Снизу, из ее спальни открывался такой же вид, но только под более прямым углом. Там была ванная комната, облицованная черными и белыми плитками с огромной старомодной ванной, похожей на ту, что была у Робина.
Харриет с удовлетворением вздохнула. Иногда она вспоминала последовательность событий, которая принесла ей все это с неопровержимой логикой, а иногда, как сейчас, казалось, что все слишком хорошо, чтобы быть правдой, как будто она выиграла в лотерею или скоро проснется сидящей в оцепенении в арендуемой квартире под холмом с бизнес-планом перед собой и голодными кошками, мяукающими возле ее ног.
Харриет остановилась, наслаждаясь моментом. Она сознавала, что из-за своей занятости она никогда не находила времени помечтать о том, что будет.
«Я здесь, — говорила она себе, — это то, во что я верила». И, как всегда, она слышала ответ: «За счет кого…»
«Возможно, — думала она, — наилучшим выходом было бы вообще не думать об этом, двигаясь вперед тем путем, который она себе выбрала».
Она прошла через двойные двери в гостиную, неся тяжелую сумку, как щит, села и разложила работу на подушках рядом с собой.
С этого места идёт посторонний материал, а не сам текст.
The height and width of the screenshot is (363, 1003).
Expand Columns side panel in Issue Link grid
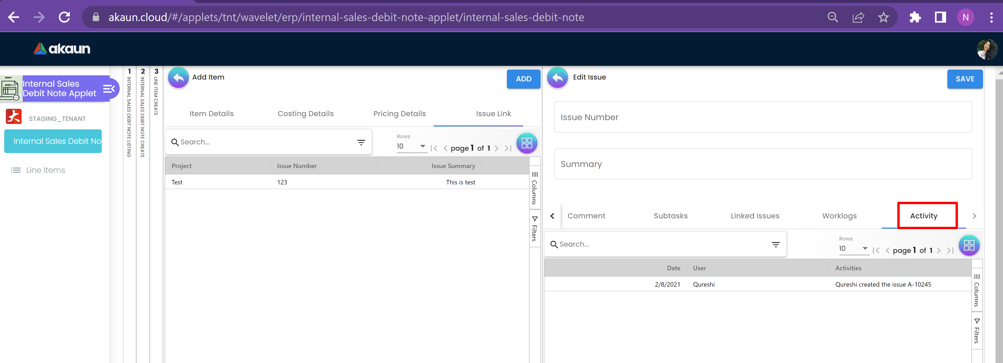tap(535, 188)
Сейчас она будет работать, а если позже захочется есть, то она что-нибудь себе приготовит. Она, конечно, сможет вновь испытать то же удовольствие, которое у нее возникло, когда она вошла в свою прекрасную квартиру.
Харриет работала в течение двух часов, забыв обо всем. Была половина десятого, по ее расчетам, когда она закрыла последнюю папку и собиралась идти в кухню, сделать себе бутерброд, а потом посмотреть по телевизору десятичасовые новости.
Однако в самом низу стопки лежала еще одна папка, синяя, без наклейки наверху. Харриет резко открыла папку и увидела аккуратную подборку газетных вырезок. Сейчас она вспомнила, что Сара что-то искала в подшивке вырезок. Она положила эту папку на стол Харриет вместо того, чтобы поставить ее на свое место в шкафу, и Харриет прихватила ее вместе с остальной работой.
Здесь была история и, хотя она знала каждый листок в этой папке, она все еще переворачивала их, и ее глаза пробегали по столбцам и строчкам газетной бумаги с вставленными в них окнами полупрозрачных фотографий. Ее собственное лицо со слишком широкой улыбкой, растрескавшаяся доска от ящика и слепые глаза дома Саймона. Это был небольшой кусок прошлого, все восемнадцатимесячной давности, когда пирамиды «Мейзу» появились в каждом магазине и когда Саймона отвезли в больницу.
Харриет позвонила Кэт из телефонной будки в двух кварталах от дома Саймона. Ее голос был резок от волнения.
— Пожалуйста, приезжай. Он болен, он в замешательстве, и он не хочет видеть ни доктора, ни кого бы то ни было другого, кто мог бы помочь ему, кроме тебя. Он думает, что люди шпионят за ним.